═══ Data for this exercise

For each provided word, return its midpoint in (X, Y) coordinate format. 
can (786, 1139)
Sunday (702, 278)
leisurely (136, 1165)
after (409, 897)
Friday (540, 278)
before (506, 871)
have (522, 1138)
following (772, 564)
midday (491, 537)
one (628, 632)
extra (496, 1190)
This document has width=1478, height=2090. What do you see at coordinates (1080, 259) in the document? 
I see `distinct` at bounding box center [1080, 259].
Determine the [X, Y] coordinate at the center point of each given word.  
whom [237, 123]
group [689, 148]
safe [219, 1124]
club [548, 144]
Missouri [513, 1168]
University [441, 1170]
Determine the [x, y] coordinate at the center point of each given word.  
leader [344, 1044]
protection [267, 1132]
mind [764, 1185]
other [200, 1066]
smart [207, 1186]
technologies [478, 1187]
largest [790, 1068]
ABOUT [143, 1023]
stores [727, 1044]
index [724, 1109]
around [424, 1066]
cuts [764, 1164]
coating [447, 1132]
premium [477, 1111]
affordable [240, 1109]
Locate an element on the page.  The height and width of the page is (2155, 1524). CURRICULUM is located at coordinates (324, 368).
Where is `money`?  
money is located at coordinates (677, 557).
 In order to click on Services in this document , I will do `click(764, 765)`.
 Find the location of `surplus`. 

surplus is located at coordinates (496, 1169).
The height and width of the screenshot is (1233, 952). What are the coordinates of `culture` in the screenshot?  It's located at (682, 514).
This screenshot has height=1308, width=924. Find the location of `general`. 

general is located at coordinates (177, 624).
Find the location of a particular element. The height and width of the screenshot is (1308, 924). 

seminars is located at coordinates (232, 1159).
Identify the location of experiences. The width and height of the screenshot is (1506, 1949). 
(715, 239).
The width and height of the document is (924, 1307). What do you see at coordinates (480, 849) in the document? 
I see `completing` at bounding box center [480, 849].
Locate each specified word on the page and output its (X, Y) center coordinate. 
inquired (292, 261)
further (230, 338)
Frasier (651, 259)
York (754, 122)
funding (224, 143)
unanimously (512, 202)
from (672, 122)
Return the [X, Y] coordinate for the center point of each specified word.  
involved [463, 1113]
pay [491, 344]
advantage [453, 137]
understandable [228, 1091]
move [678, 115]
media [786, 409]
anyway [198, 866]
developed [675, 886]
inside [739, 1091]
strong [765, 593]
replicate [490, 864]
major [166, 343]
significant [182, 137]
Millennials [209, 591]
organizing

══════

:: The exercise ::
Recast the lines of the records above as a JSON list of strings, one string per line, leaving out the blank lines.

:: Final result ::
[
  "For each provided word, return its midpoint in (X, Y) coordinate format. ",
  "can (786, 1139)",
  "Sunday (702, 278)",
  "leisurely (136, 1165)",
  "after (409, 897)",
  "Friday (540, 278)",
  "before (506, 871)",
  "have (522, 1138)",
  "following (772, 564)",
  "midday (491, 537)",
  "one (628, 632)",
  "extra (496, 1190)",
  "This document has width=1478, height=2090. What do you see at coordinates (1080, 259) in the document? ",
  "I see `distinct` at bounding box center [1080, 259].",
  "Determine the [X, Y] coordinate at the center point of each given word.  ",
  "whom [237, 123]",
  "group [689, 148]",
  "safe [219, 1124]",
  "club [548, 144]",
  "Missouri [513, 1168]",
  "University [441, 1170]",
  "Determine the [x, y] coordinate at the center point of each given word.  ",
  "leader [344, 1044]",
  "protection [267, 1132]",
  "mind [764, 1185]",
  "other [200, 1066]",
  "smart [207, 1186]",
  "technologies [478, 1187]",
  "largest [790, 1068]",
  "ABOUT [143, 1023]",
  "stores [727, 1044]",
  "index [724, 1109]",
  "around [424, 1066]",
  "cuts [764, 1164]",
  "coating [447, 1132]",
  "premium [477, 1111]",
  "affordable [240, 1109]",
  "Locate an element on the page.  The height and width of the page is (2155, 1524). CURRICULUM is located at coordinates (324, 368).",
  "Where is `money`?  ",
  "money is located at coordinates (677, 557).",
  " In order to click on Services in this document , I will do `click(764, 765)`.",
  " Find the location of `surplus`. ",
  "surplus is located at coordinates (496, 1169).",
  "The height and width of the screenshot is (1233, 952). What are the coordinates of `culture` in the screenshot?  It's located at (682, 514).",
  "This screenshot has height=1308, width=924. Find the location of `general`. ",
  "general is located at coordinates (177, 624).",
  "Find the location of a particular element. The height and width of the screenshot is (1308, 924). ",
  "seminars is located at coordinates (232, 1159).",
  "Identify the location of experiences. The width and height of the screenshot is (1506, 1949). ",
  "(715, 239).",
  "The width and height of the document is (924, 1307). What do you see at coordinates (480, 849) in the document? ",
  "I see `completing` at bounding box center [480, 849].",
  "Locate each specified word on the page and output its (X, Y) center coordinate. ",
  "inquired (292, 261)",
  "further (230, 338)",
  "Frasier (651, 259)",
  "York (754, 122)",
  "funding (224, 143)",
  "unanimously (512, 202)",
  "from (672, 122)",
  "Return the [X, Y] coordinate for the center point of each specified word.  ",
  "involved [463, 1113]",
  "pay [491, 344]",
  "advantage [453, 137]",
  "understandable [228, 1091]",
  "move [678, 115]",
  "media [786, 409]",
  "anyway [198, 866]",
  "developed [675, 886]",
  "inside [739, 1091]",
  "strong [765, 593]",
  "replicate [490, 864]",
  "major [166, 343]",
  "significant [182, 137]",
  "Millennials [209, 591]",
  "organizing"
]